I feel it fitting to quote from Salman Rushdie's Lecture delivered at Yale in February of 2002 and published as part of the "Step Across This Line" collection of essays:

The most precious book I possess is my passport. Like most such bald assertions, this will across as something of an overstatement. A passport, after all, is a commonplace object. You probably don't give a lot of thought to yours most of the time. Important travel document, try not to lose it, terrible photographas, expiry date coming up soonish: in general, a passport requires a relatively modest level of attention and concern. And when, at each end of journey, you do have to produce it, you expect it to do its stuff without much trouble. Yes, Officer, that's me, you're right, I do look a bit different with a beard, thank you, Officer, you have a nice day too. A passport is no big deal. It's low-maintenance. It's just ID.

I've been a British citizen since I was seventeen, so my passport has indeed done its stuff efficiently and unobstrusively for a long time now, but I have never forgotten that all passports do not work in this way. My first- Indian- passport, for example, was a paltry thing. Instead of offering the bearer a general open-sesame to anywhere in the world, it stated in grouchy bureaucratic language that it was valid only for travel to a specified- and distressingly short- list of countries. On inspection, on quickly discovered that this list excluded almost any country to which one might actually want to go. Bulgaria? Romania? Uganda? North Korea? No problem. The USA? England? Italy? Japan? Sorry, sahib. This document does not entitle you to pass those ports. Permission to visit attractive countries had to be specially applied for and, it was made clear, would not easily be granted. Foreign exchange was one problem. India was chronically short of it, and reluctant to get any shorter. A bigger problem was that many of the world's more attractive countries seemed unattracted by the idea of allowing us in. They had apparently formed the puzzling conviction that once we arrived we might not wish to leave.

I once spent a day at the immigration barriers at London's Heathrow Airport, watching the treatment of arriving passengers by immigration personnel. It did not amaze me to discover that most of the passengers who had some trouble getting past the control point were not white but black or Arab-looking. What was surprising is that there was one factor that overrode blackness or Arab looks. That factor was the possession of an American passport.
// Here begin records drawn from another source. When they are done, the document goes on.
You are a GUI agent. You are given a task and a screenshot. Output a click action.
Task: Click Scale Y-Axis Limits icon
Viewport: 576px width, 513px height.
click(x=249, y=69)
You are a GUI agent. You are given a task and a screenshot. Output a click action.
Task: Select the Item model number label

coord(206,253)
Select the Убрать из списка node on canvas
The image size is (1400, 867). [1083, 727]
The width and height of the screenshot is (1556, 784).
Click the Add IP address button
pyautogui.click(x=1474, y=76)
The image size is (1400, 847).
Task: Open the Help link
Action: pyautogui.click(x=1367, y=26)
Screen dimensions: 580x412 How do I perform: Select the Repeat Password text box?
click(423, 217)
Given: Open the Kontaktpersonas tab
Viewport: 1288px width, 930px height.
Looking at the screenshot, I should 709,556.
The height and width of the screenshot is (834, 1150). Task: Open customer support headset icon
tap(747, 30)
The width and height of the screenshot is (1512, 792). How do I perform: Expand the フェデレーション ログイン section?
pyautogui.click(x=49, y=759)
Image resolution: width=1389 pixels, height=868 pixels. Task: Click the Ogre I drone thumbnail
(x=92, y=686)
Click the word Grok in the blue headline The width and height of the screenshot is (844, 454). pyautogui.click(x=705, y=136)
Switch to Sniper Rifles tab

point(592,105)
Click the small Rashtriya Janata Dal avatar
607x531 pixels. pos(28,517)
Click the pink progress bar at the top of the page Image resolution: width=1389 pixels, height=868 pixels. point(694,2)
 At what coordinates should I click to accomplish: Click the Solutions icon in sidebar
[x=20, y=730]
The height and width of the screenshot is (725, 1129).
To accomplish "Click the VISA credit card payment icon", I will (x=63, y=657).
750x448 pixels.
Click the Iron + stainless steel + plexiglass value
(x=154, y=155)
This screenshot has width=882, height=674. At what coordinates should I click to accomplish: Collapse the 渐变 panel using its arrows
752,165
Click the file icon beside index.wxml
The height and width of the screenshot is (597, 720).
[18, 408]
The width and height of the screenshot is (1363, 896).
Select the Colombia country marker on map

Produce an American passport, and immigration officers at once become color-blind and wave you quickly on your way, however suspiciously non-Caucasian your features. To those to whom the world is closed, such openness is greatly to be desired. Those who assume that openness to be theirs by right perhaps value it less. When you have enough air to breathe, you don't yearn for air. But when breathable air gets to be in short supply, you quickly start noticing how important it is. (Freedom's like that, too.)

Quote from Salman Rushdie's "Step Across This Line" by kind permission of Random House Publishers.